Heel vervelend inderdaad, het lezen van berichten waar je de gedachte bij hebt: had deze knul mij op straat zo aangesproken dan had ik niet gereageerd maar direct doorgelopen.

Bij kinderen iets om te corrigeren, bij post HBO opleidingsniveau een serieus probleem.
Nu schommelt het niveau hier enorm. De ene deelnemer heeft alleen een diploma veterstrikken en basisschool, de andere heeft een academische achtergrond, met nog een hele wereld ertussenin.

We mogen best van deelnemers verlangen dat ze een leesbare reactie achterlaten. We mogen ook van deelnemers verwachten dat ze andere deelnemers respecteren om wie en wat ze zijn.

Het verzoek dus om inderdaad maar niet te reageren in de gevallen waarvan je denkt "staat ie nou een breezah te bestellen"?

Even een subtiele hint in een onderwerp kan, maar laten we met elkaar ervoor waken dat het onderwerp niet afbuigt naar de schrijfstijl in plaats van het initiële onderwerp.

----------


## SoundOfSilence

Mooi is dan ook om te zien dat er een 100% correct Nederlands antwoord gegeven wordt en dan gereageerd wordt met:





> Woow!
> En nu in het Nederlands waarin ik het ook begrijp.
> De eerste zin begrijp ik nog wel en bevalt me ook. Maar dan gaat het mis.

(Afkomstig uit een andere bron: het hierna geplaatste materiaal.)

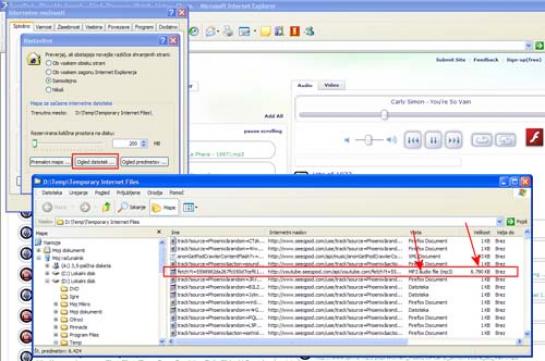Viewport: 545px width, 361px height.
Task: Click the song seek slider handle
Action: [384, 115]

Blijkt toch dat net Nederlands toch niet altijd duidelijker is  :Roll Eyes (Sarcastic):

----------


## Beckers Entertainment

> Mooi is dan ook om te zien dat er een 100% correct Nederlands antwoord gegeven wordt en dan gereageerd wordt met:
> 
> 
> 
> Blijkt toch dat net Nederlands toch niet altijd duidelijker is



Laat ik me nou net even aangesproken voelen..:P
Zoals ik ook in mijn bericht heb gezet is fouten maken menselijk. En bovendien, die zinnen zijn niet onbegrijpbaar. Waar het om gaat in het forum, is het feit dat er mensen zijn die grovere typefouten maken.

Of:
laatik me nou net effe aangesproken voelu:P
zoals ik net al zij is foute maken menslijk en bovendien zijn de zinnen niet onbgrijpbaar waar het om gaatis het feit dat er mensen zijn die groovere typfouten maken.

----------


## SoundOfSilence

> Laat ik me nou net even aangesproken voelen



Nergens voor nodig.

Wat ik bedoelde (maar niet zo duidelijk schreef) is dat er naast het Nederlands nog een stap is en dat is vaktaal. 
Als men zich alleen maar in vaktermen uitdrukt zullen een hoop mensen het niet 100% begrijpen. 
Dus naast Nederlands schrijven is er ook nog de slag begrijpelijk schrijven.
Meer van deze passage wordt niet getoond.